• [PROBLEM 1]:
Could you rewrite the sermon passage that runs from "Look at all the words used concerning the demon" through "There's only one demon in this first section." as a short list that keeps its main facts?

It isn’t just as if we slipped on an unsalted sidewalk.
The fall of mankind is a falling away.
It is the creation of distance; and distance is rarely good for relationships.
What we see today is that Jesus has come to close the distance.
To draw near, to restore His creation, and to bring peace –
To make it good again.
But that does not mean that Jesus is peaceful.
The LORD is a Man of war. (Ex 15:3)
That is remarkably clear in our opening encounter.
The demon tauntingly asks:
What have You to do with us, Jesus of Nazareth? Have You come to destroy us?
“Funny you should ask.”
“Actually, yes. Yes I have.”
But to understand that, you all have to do a bit of work now.
Look at all the words used concerning the demon:
“Spirit of an unclean demon;” “I know who you are;” “Jesus rebuked him;” etc.
Singular, singular, singular, and its the same in the original Greek.
There’s only one demon in this first section.
So, who is the “us” the demon is asking about?
You could argue that maybe he’s referring to all the other demons in Capernaum,
But a close read suggest that he second half of “us” is “you.”
The demon thinks of you as partners, as brothers, and as friends.
Why would he believe such a thing?
What did you do to make him think you were on the same team?
When you left Eden you did not become free agents.

• [GIVEN RECORDS]:
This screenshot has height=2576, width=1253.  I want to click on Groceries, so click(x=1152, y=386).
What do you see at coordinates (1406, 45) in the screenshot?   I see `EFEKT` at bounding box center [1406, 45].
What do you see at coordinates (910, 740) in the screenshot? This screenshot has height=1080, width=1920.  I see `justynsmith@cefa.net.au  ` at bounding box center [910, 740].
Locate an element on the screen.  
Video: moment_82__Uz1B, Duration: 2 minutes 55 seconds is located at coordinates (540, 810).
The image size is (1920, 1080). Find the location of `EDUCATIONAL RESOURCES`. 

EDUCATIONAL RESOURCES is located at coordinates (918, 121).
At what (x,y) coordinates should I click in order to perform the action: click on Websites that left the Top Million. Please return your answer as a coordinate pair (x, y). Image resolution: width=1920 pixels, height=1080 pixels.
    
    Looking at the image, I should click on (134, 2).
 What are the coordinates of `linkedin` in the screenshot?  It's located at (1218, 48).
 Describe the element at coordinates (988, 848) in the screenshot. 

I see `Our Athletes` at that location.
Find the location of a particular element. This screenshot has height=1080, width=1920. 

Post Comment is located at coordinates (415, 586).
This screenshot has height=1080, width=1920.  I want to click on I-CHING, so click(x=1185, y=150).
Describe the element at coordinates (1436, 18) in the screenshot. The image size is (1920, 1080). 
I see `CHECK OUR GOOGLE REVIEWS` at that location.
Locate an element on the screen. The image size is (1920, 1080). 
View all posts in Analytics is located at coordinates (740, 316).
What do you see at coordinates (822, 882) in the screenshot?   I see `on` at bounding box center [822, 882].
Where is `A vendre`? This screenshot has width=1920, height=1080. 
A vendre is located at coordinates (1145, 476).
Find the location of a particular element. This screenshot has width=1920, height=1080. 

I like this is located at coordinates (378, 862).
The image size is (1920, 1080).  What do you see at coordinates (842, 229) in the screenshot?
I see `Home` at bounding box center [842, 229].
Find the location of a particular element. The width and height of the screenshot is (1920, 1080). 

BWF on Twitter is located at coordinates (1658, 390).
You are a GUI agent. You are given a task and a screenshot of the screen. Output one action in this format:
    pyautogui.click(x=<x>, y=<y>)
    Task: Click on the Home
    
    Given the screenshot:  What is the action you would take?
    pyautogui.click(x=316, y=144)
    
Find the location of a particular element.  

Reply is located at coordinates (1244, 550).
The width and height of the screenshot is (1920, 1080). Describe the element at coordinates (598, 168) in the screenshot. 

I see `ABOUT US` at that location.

• [PROBLEM 2]:
Can you find every line in the rows that contains the word "should" and copy each one?

• [CORRECT OUTPUT 1]:
- Every phrase about the demon is singular: "Spirit of an unclean demon," "I know who you are," "Jesus rebuked him."
- The original Greek uses the singular as well.
- Only one demon appears in this first section.

• [CORRECT OUTPUT 2]:
At what (x,y) coordinates should I click in order to perform the action: click on Websites that left the Top Million. Please return your answer as a coordinate pair (x, y). Image resolution: width=1920 pixels, height=1080 pixels.
    Looking at the image, I should click on (134, 2).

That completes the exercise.